• **TO DO**
Below are records; print only the lines from the line containing "You are a computer-use" to the end, both included, reproduced exactly and without the pictures.

Records excerpted from a collection:
====================
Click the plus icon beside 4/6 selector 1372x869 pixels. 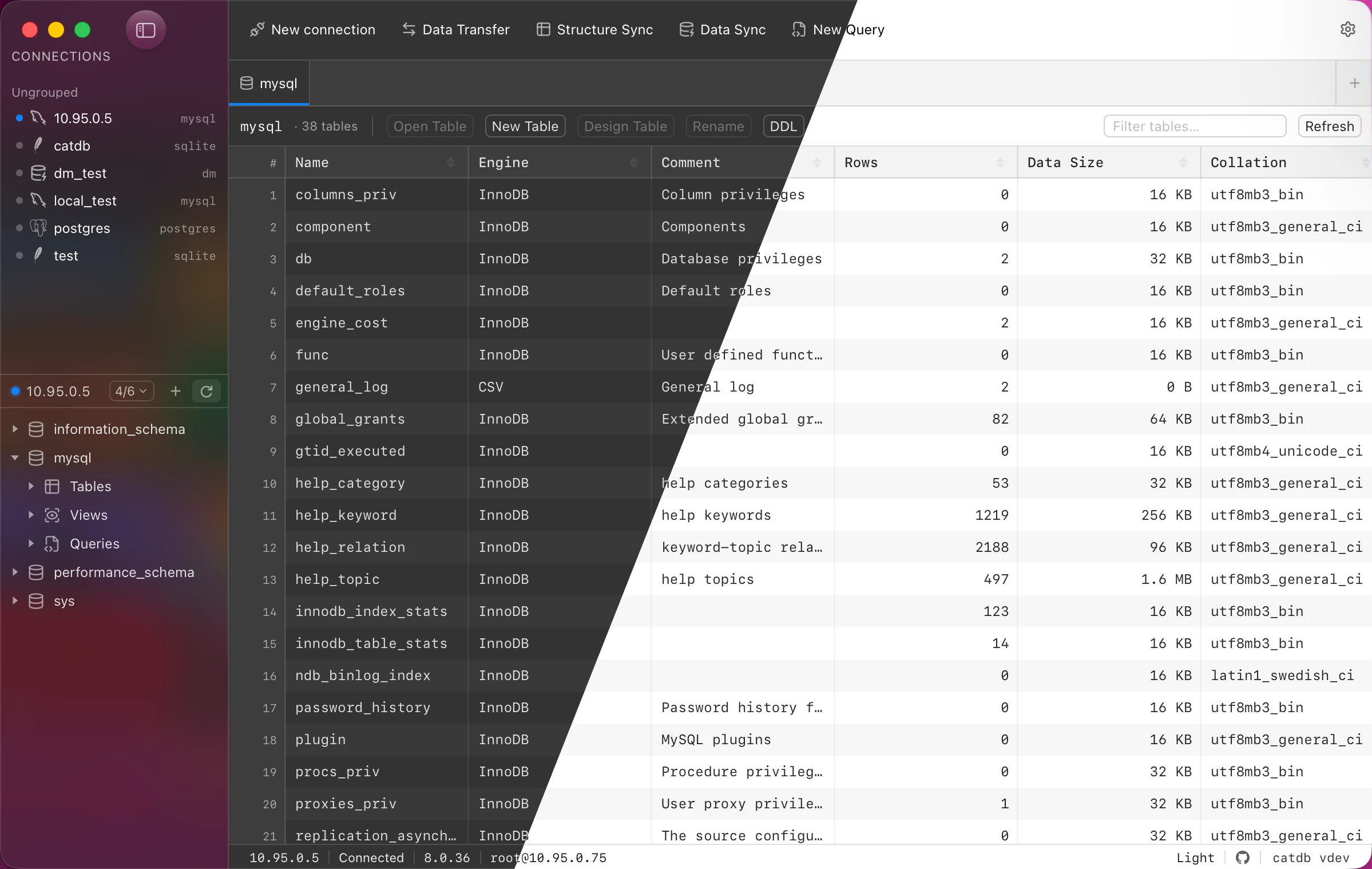click(x=176, y=392)
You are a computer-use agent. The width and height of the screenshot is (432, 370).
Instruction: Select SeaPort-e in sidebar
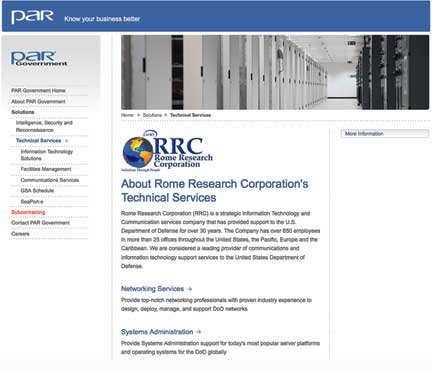32,202
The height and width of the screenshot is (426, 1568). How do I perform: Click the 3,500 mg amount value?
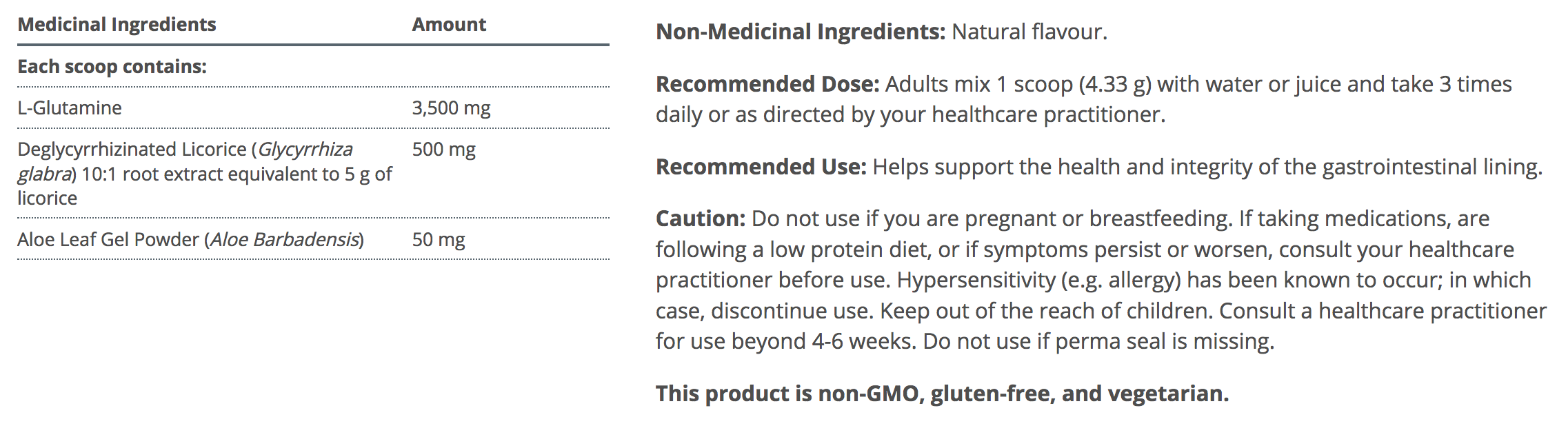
====================
• **WORKED SOLUTION**
You are a computer-use agent. The width and height of the screenshot is (432, 370).
Instruction: Select SeaPort-e in sidebar
32,202
The height and width of the screenshot is (426, 1568). How do I perform: Click the 3,500 mg amount value?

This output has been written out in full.